A cooling housing market helped slow US economic growth in the second quarter more than earlier estimated, the government reported on Thursday, and may curb expansion for the rest of the year.
With November congressional elections on the horizon, a top White House official played down worry about a lasting broad-based slowdown. However, some analysts said weaker home sales, prices and building cast a shadow over longer-term prospects.
Gross domestic product, which measures total economic activity within the United States, advanced at a revised 2.6 per cent annual rate in the second quarter, down from the 2.9 per cent estimated a month ago, the Commerce Department said.
That was less than half the first quarter's 5.6 per cent rate.
Financial markets largely dismissed the GDP report as old data.
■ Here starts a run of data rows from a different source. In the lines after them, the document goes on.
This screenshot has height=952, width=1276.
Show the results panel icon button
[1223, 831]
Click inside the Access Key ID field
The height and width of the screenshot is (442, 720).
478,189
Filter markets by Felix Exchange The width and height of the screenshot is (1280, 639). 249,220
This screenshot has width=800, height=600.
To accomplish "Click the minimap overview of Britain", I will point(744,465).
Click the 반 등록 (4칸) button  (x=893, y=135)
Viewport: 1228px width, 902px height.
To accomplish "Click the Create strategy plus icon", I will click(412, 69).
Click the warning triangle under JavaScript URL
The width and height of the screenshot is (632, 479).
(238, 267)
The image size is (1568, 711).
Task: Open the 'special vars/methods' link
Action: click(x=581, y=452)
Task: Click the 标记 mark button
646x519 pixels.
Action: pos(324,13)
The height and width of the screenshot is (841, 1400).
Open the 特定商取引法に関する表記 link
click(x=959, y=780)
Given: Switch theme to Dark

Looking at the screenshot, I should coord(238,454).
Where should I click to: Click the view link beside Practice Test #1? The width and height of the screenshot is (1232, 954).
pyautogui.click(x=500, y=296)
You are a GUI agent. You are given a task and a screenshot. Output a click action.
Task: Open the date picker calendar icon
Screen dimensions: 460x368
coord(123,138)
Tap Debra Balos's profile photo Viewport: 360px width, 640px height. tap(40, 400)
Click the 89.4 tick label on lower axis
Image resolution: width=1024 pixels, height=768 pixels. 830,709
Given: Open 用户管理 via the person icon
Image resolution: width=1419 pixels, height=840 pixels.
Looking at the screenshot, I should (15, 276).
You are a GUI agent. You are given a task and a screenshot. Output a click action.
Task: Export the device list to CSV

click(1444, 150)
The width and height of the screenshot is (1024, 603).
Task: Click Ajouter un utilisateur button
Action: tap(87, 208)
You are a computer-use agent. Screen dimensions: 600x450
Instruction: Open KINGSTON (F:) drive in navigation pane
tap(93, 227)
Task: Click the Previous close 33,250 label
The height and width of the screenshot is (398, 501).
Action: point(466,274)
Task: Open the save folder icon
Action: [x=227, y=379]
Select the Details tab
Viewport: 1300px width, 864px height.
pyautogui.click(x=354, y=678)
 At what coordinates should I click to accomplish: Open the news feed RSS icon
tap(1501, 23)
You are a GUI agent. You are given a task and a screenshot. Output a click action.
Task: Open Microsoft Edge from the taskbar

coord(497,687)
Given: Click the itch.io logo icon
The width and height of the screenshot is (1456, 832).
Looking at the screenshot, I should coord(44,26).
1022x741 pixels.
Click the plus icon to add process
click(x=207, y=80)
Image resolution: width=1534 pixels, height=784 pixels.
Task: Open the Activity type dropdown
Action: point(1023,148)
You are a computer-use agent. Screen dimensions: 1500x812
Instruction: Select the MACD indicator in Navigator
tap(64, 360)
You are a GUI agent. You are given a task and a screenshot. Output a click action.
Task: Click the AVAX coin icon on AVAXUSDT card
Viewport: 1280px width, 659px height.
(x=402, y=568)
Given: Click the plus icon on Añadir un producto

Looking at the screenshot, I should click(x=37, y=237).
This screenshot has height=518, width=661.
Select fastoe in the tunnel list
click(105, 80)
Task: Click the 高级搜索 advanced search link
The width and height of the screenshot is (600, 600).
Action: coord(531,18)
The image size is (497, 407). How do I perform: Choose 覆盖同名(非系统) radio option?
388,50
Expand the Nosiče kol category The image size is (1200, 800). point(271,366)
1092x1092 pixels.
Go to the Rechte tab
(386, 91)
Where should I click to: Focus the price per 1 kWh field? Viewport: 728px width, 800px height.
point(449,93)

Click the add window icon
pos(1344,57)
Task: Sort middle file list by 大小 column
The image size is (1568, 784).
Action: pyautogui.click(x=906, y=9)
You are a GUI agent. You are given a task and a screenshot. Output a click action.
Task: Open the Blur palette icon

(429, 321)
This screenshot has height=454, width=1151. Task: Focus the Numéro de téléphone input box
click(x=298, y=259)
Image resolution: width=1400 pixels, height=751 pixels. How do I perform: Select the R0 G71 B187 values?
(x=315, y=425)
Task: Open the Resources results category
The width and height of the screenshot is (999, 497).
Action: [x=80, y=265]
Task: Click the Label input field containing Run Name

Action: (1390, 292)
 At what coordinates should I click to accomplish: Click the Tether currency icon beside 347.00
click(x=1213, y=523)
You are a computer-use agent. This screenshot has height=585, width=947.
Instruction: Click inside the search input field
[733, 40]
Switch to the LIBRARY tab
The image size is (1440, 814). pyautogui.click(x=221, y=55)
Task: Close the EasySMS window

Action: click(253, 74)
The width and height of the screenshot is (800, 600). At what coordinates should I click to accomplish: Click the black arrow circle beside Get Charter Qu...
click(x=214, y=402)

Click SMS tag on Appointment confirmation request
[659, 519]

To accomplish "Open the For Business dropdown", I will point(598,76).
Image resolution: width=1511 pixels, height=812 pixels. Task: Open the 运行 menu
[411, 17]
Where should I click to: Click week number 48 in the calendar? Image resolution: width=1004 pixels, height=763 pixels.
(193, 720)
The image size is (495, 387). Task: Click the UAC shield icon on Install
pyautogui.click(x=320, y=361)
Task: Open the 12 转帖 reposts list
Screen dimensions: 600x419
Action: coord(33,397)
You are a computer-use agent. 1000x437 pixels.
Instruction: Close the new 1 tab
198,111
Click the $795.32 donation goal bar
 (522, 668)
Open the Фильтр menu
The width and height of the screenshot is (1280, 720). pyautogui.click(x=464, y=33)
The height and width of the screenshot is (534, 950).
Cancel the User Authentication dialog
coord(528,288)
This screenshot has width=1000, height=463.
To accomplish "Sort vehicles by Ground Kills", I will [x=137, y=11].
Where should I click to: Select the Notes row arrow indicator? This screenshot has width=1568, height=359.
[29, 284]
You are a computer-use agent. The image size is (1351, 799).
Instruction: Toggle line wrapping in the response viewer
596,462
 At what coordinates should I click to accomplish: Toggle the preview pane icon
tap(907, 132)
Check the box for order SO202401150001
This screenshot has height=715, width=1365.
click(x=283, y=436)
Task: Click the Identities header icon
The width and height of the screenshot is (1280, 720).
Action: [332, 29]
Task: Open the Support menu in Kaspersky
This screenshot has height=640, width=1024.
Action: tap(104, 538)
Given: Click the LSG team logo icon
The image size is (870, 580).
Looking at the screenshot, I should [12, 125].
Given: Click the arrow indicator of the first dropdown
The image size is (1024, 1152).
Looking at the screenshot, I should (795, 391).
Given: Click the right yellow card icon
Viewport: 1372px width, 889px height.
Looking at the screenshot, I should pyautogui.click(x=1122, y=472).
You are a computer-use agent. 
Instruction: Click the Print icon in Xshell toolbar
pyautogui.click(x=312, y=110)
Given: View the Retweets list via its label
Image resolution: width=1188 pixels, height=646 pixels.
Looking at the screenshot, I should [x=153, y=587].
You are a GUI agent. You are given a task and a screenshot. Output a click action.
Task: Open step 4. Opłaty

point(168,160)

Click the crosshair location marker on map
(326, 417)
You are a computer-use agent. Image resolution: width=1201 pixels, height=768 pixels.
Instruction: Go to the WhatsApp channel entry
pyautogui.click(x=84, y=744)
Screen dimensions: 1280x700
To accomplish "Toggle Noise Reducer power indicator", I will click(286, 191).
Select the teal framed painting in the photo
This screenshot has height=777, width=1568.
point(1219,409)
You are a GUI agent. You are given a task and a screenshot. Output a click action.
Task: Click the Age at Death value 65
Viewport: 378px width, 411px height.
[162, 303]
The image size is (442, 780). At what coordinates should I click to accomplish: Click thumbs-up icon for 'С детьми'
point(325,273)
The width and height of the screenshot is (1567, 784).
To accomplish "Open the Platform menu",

By late morning, stocks had shed early gains as investors took profits from a rally earlier in the week and bond prices similarly were modestly lower on profit-taking.
The Commerce Department cited weaker inventory-building than they first estimated and a higher volume of imported services - which detract from domestic output - as the key reasons for revising down second-quarter performance.
The GDP report underlined how a cooling housing sector is affecting the overall economy. Investment in residential structures tumbled at the sharpest rate in more than a decade - down at a revised 11.1 per cent rate instead of the 9.8 per cent reported a month ago.
It was the third straight quarter in which spending on new housing declined and department officials said it was the biggest quarterly drop since a 12.2 per cent fall in the second quarter of 1995.
The chairman of the White House Council of Economic Advisers, Edward Lazear, acknowledged the impact of softer housing during an appearance before the Senate Budget Committee.
It appears that the housing slowdown will be a significant drag on third-quarter growth, Lazear said. It is important to note, however, that the weakness in the housing sector does not seem to be spreading to other sectors of the economy.
There was some evidence of the housing sector's limited spillover in a separate report from the Labour Department. New claims for unemployment pay dipped 6,000 last week to a seasonally adjusted 316,000, a level economists consider shows a healthy hiring environment.
The US Federal Reserve in August suspended a cycle of interest-rate rises that it had initiated in mid-2004 and some analysts think it may cut rates early in 2007 if the housing slump deepens.
The housing issue is a bigger issue than many will give credit and we think GDP will be soft for longer than anyone expects, said Robert Lutts, chief investment officer for Cabot Money Management in Salem, Massachusetts.
Economic activity has benefited in recent years from liberal spending by consumers enjoying the wealth effect from rising housing prices but that is fading as sales wither.
The GDP report showed inflation bubbling higher.
A prices gauge favoured by the Fed - personal spending excluding food and energy items - rose at a revised 2.7 per cent rate instead of the 2.8 per cent reported a month ago. That topped the first quarter's 2.1 per cent and was the highest since 2.8 per cent in the first quarter of 2001.
Corporate profits barely grew by a revised 0.3 per cent in the second quarter rather than the 2.1 per cent the Commerce Department estimated a month ago. That was a steep plunge from a 14.8 per cent rate of profit growth in the first three months of this year.
Businesses continued to increase their investment in new operations during the second quarter, but not as strongly as first thought and far less robustly than in the first three months of the year. So-called nonresidential spending was up 4.4 per cent instead of the 4.7 per cent estimated a month ago and was less than a third the 13.7 per cent rate of growth posted in the first quarter.
Policy-makers have been preparing the ground for an easing in growth while stressing they expect it to be temporary.
In an interview with Reuters on Wednesday, Richmond Fed Bank President Jeffrey Lacker said growth is going to be a bit below par for a quarter or two, maybe longer, but I'm looking for it to return to potential next year.
Similarly, Kansas City Fed Bank President Thomas Hoenig said on Wednesday night he was anticipating growth will bounce back - but still stay below trend - in 2007 after dipping to an annual rate in the second half of 2006 of two per cent to 2.5 per cent.